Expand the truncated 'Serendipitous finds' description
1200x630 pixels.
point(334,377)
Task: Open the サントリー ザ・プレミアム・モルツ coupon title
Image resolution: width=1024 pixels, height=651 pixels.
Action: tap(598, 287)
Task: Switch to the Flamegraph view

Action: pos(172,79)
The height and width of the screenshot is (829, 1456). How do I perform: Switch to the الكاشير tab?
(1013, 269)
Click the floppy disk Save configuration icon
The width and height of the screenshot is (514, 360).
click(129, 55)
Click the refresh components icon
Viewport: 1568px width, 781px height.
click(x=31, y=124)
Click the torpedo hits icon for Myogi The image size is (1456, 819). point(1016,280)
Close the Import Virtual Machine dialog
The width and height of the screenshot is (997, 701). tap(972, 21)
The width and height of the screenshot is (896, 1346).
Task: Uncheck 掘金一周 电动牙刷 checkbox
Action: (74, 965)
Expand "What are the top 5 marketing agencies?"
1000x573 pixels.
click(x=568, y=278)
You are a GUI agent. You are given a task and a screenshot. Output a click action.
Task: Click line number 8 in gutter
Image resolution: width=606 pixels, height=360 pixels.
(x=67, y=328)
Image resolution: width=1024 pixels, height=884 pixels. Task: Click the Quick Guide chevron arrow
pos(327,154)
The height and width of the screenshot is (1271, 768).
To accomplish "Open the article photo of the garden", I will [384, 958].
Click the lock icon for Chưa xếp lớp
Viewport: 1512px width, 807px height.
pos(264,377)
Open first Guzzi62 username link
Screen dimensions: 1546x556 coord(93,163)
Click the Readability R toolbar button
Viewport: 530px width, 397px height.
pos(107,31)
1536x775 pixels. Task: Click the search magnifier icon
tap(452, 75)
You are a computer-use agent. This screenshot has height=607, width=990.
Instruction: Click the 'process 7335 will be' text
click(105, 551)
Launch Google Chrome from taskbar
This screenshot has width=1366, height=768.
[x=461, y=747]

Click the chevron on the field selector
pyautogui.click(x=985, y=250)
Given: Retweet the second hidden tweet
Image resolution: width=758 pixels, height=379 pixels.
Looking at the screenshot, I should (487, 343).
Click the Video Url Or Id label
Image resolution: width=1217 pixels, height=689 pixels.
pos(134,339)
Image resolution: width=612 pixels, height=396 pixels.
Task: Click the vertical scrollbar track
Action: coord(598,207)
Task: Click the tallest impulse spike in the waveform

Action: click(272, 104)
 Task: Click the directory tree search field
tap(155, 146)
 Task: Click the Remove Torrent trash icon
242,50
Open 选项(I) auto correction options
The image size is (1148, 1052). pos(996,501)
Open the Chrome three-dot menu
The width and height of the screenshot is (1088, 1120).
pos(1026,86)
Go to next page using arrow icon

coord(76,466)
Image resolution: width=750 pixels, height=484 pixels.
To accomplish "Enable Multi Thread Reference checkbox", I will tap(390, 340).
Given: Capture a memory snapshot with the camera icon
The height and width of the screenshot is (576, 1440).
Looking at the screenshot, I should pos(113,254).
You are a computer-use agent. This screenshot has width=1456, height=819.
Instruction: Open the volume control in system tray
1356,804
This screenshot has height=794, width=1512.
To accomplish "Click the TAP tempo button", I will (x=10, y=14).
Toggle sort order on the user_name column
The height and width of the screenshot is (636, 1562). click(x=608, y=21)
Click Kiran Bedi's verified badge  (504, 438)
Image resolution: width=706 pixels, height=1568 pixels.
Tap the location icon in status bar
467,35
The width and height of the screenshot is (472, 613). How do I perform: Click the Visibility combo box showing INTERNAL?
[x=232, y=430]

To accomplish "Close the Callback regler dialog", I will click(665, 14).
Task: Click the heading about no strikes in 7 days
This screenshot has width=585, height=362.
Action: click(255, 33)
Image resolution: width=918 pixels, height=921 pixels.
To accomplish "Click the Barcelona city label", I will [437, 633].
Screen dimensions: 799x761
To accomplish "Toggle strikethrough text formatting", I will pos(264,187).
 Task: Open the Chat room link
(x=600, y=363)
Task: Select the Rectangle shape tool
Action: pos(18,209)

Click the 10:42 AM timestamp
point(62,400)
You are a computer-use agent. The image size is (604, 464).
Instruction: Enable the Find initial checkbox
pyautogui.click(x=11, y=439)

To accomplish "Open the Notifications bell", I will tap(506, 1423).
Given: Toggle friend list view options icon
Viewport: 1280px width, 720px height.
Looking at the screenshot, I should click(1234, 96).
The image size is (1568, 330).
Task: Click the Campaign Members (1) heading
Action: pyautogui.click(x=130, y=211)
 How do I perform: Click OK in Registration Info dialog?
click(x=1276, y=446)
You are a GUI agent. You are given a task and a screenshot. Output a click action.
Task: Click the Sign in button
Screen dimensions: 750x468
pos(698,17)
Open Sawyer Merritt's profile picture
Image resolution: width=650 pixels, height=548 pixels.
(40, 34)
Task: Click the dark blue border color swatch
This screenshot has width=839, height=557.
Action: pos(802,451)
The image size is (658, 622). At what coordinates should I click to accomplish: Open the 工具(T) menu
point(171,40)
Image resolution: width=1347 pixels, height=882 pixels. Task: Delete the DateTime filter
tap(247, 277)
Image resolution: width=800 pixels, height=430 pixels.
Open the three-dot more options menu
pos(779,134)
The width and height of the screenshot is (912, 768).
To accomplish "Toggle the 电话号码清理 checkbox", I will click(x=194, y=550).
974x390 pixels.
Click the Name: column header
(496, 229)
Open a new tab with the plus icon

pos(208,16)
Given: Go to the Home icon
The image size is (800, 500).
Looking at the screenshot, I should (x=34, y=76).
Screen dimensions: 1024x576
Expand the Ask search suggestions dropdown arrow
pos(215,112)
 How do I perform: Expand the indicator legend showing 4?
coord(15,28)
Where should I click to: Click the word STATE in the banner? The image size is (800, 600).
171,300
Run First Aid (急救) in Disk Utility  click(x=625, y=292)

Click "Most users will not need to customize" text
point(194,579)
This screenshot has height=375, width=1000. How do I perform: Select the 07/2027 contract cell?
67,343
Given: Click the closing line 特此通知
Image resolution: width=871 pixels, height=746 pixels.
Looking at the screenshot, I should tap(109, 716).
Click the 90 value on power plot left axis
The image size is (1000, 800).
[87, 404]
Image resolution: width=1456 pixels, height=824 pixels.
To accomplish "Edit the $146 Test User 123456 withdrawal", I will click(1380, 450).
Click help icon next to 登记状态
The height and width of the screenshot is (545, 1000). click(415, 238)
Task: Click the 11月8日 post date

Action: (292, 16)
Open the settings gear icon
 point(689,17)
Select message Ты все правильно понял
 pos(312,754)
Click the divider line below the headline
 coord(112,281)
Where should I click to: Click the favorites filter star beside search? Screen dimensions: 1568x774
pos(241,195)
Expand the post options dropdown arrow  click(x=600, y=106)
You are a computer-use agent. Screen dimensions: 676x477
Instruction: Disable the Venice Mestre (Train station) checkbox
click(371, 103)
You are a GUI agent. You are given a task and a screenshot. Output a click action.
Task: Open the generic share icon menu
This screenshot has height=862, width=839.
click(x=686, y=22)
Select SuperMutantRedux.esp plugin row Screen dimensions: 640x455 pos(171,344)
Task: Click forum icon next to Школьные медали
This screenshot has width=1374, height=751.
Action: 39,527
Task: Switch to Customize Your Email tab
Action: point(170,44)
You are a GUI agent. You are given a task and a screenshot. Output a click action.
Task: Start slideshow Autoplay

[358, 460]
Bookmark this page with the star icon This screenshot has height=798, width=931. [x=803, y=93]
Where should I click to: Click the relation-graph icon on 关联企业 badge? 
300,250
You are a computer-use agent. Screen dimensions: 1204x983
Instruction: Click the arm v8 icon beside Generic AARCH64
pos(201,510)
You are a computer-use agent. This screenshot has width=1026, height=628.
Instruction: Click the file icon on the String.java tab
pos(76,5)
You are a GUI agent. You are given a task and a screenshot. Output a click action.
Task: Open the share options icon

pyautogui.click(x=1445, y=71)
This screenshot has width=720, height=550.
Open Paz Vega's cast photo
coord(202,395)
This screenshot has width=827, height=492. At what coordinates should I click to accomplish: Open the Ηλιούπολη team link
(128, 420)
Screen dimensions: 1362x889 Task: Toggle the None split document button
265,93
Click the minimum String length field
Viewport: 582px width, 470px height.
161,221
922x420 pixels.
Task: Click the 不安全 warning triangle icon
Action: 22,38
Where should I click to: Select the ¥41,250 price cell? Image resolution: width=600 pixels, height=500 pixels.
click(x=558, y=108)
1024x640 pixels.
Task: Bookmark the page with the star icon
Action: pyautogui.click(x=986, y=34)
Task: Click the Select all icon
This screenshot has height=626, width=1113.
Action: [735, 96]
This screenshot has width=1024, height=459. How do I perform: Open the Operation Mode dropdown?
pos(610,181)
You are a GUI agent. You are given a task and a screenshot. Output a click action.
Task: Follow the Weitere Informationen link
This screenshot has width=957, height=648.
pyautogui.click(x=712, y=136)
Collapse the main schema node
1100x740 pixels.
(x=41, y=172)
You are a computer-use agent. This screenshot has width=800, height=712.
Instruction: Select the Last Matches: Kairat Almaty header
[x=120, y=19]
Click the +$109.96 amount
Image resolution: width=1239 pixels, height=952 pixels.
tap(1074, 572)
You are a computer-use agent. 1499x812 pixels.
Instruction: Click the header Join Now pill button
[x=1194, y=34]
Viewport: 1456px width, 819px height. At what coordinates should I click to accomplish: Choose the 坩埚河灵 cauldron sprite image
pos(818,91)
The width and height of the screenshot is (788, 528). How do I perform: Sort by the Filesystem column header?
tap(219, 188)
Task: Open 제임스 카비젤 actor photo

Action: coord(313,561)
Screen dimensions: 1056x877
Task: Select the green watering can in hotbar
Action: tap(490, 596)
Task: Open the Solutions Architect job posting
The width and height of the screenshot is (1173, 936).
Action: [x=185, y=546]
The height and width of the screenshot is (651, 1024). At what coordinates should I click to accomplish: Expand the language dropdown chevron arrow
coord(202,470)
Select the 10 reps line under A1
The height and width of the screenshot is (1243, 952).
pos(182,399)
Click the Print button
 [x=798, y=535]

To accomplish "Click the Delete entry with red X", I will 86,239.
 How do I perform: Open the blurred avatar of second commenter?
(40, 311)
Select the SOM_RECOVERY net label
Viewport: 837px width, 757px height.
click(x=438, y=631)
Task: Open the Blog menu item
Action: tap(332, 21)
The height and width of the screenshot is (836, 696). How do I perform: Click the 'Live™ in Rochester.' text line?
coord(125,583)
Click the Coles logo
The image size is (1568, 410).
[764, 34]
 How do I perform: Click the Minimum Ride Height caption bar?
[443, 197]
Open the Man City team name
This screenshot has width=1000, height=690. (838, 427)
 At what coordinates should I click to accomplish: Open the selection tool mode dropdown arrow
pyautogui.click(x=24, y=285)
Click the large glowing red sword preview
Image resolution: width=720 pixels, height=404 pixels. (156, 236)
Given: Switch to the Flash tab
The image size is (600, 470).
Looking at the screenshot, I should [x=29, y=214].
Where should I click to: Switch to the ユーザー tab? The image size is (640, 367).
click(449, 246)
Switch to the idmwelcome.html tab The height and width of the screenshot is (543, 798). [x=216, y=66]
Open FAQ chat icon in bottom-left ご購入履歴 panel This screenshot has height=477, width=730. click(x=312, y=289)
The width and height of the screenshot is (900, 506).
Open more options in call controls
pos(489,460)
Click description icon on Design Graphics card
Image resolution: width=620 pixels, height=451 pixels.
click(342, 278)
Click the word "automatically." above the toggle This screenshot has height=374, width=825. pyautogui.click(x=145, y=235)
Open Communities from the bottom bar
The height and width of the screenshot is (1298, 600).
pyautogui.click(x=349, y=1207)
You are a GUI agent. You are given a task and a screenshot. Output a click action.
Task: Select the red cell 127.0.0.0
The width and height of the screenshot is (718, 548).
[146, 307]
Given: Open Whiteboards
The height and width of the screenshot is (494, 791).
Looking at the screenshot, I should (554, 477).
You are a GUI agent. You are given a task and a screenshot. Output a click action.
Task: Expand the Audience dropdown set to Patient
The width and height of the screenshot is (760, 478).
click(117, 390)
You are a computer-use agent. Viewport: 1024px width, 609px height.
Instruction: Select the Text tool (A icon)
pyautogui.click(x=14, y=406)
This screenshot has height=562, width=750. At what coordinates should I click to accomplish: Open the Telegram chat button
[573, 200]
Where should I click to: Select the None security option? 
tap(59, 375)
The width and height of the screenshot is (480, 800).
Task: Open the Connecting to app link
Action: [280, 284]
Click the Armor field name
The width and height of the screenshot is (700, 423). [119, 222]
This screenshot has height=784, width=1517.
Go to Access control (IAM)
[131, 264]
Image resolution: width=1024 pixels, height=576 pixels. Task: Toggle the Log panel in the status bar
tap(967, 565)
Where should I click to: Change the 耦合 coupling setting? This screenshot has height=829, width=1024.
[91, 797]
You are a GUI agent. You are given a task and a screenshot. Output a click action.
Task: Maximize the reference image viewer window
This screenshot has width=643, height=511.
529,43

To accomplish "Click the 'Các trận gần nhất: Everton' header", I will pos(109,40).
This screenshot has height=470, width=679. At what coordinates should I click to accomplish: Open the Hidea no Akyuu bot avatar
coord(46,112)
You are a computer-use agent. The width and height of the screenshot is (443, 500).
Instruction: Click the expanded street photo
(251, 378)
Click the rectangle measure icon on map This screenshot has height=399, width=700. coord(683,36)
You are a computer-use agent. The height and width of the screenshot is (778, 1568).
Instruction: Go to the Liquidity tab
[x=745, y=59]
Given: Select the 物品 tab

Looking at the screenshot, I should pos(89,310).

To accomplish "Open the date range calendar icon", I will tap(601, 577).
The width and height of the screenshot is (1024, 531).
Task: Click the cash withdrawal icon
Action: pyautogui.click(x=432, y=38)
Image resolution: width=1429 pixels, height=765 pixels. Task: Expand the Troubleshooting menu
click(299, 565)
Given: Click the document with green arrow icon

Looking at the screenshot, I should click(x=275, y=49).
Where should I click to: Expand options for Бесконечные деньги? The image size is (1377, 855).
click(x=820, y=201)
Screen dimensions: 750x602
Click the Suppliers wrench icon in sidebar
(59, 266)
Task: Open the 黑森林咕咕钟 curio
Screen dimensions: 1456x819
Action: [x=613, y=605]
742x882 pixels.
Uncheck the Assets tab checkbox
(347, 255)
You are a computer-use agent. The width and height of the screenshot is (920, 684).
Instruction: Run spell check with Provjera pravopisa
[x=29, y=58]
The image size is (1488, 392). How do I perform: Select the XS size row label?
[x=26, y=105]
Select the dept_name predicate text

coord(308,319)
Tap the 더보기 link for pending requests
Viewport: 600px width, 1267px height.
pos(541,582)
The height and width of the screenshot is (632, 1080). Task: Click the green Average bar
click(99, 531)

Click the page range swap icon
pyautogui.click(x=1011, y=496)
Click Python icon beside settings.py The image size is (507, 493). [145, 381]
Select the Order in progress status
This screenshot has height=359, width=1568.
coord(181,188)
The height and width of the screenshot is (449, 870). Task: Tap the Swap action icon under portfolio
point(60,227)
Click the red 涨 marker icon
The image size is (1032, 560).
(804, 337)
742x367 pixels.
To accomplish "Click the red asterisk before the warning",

■ ■ ■

Exercise prompt: Each line of the material with the word "description" in it should be listed.

Response below:
Expand the truncated 'Serendipitous finds' description
Click description icon on Design Graphics card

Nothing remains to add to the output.